Biopic, Critiques de films

Critique : Les heures sombres de Joe Wright

L’échec n’est pas fatal

Darkest Hour s’intéresse à une partie de la vie de Winston Churchill, à partir de mai 1940, lorsqu’il devient Premier ministre en pleine Seconde guerre mondiale.

Le réalisateur Joe Wright déboule avec Les Heures sombres, son biopic sur l’homme politique Winston Churchill. Plus tôt cette année était déjà sorti un biopic sur Churchill mais celui-ci ne se passait pas exactement au même moment que celui de Wright. Le réalisateur d’Orgueil et Préjugés place son histoire en mai 1940. Grosse machine pour les Oscars, Les heures sombres est cependant un échec total mais devrait plaire à l’académie.

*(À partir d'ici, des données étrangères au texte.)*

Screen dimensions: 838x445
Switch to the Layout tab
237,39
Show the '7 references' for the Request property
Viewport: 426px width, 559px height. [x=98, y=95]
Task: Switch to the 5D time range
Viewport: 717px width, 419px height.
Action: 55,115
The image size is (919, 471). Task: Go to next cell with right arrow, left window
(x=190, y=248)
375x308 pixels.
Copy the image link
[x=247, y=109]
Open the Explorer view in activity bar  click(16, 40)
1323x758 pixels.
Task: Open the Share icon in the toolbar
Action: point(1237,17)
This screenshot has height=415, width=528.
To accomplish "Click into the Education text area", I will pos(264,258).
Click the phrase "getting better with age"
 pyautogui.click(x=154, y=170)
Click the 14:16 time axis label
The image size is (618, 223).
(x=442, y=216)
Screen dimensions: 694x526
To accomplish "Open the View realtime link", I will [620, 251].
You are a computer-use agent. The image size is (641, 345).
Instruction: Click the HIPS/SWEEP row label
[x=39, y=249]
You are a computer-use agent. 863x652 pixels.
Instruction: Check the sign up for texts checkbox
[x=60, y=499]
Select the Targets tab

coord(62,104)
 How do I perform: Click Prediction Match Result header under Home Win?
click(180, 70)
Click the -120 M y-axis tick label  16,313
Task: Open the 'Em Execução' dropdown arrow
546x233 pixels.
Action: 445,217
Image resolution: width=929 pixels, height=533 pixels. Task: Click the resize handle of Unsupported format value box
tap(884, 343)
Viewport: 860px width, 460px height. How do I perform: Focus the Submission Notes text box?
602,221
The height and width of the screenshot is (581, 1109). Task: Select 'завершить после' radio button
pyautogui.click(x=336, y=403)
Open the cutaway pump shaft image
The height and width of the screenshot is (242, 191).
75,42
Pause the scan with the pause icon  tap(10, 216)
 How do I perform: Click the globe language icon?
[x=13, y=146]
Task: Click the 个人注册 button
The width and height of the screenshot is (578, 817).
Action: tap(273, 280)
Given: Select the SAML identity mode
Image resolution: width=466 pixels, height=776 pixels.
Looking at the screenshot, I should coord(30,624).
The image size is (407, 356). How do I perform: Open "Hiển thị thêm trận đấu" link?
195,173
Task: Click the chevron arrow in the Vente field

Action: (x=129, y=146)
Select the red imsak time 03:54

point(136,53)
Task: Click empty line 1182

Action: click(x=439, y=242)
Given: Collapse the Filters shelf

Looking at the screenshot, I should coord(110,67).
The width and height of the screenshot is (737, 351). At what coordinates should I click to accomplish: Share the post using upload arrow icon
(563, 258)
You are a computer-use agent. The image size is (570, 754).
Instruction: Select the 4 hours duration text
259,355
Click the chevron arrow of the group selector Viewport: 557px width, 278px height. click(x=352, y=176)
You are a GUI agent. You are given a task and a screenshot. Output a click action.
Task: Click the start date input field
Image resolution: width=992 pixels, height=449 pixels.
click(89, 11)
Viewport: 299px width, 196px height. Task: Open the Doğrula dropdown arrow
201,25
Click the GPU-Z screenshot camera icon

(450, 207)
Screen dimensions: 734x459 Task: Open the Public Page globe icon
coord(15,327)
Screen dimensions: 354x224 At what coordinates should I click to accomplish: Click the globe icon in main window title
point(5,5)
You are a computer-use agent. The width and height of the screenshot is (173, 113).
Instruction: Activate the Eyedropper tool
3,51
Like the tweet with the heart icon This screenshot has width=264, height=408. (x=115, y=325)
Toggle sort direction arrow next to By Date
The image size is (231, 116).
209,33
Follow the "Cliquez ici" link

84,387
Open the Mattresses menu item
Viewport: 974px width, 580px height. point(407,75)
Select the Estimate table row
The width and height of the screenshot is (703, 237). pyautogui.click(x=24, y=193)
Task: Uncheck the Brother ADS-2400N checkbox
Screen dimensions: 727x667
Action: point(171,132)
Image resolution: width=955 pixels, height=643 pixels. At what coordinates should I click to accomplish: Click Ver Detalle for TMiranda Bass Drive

Les heures sombres fait partie de cette mode des biopic qui décident de ne se consacrer qu’à un partie de la vie de la personne. Ici, on retrouve Winston Churchill juste avant sa nomination au poste de premier ministre, en pleine seconde guerre mondiale.

Si généralement les biopics historiques et politiques peuvent nous emballer grâce à une mise en scène virtuose comme c’était le cas de Lincoln de Steven Spielberg, Joe Wright confirme une fois de plus qu’il n’est pas au niveau du maître bien qu’il tente de l’égaler. Il l’avait tenté en faisant un blockbuster familial l’an dernier mais ce fut somme toute un film simplement divertissant et déjà oublié par beaucoup. Là encore, le réalisateur d’Anna Karenine tente mais échoue. On s’ennuie très souvent devant ce cours d’histoire, long et interminable poussé par quelques fulgurances.

Bien évidemment, ce genre de film repose bien souvent sur la performance de ces acteurs. Gary Oldman est clairement extraordinaire dans son interprétation. Mais il est temps d’émettre ce point négatif  qui est de voir un acteur se grimé entièrement pour ressortir une interprétation. Gary Oldman est totalement méconnaissable dans le film et cela en est même parfois dommage. Et cette trop grande volonté de vouloir la statuette de cette manière commence à devenir déplorable.

Anecdotique, Les Heures sombres ennuie plus qu’autre chose. Si la performance d’Oldman est à saler, le coté académique du film déçoit. Joe Wright tente de faire son Spielberg mais cela n’opère jamais vraiment. On peut clairement dire que l’auteur d’Orgueil et préjugés s’est perdu une fois de plus. Et à la fin, on a juste envie de lui dire « Reviens-Moi » Joe Wright.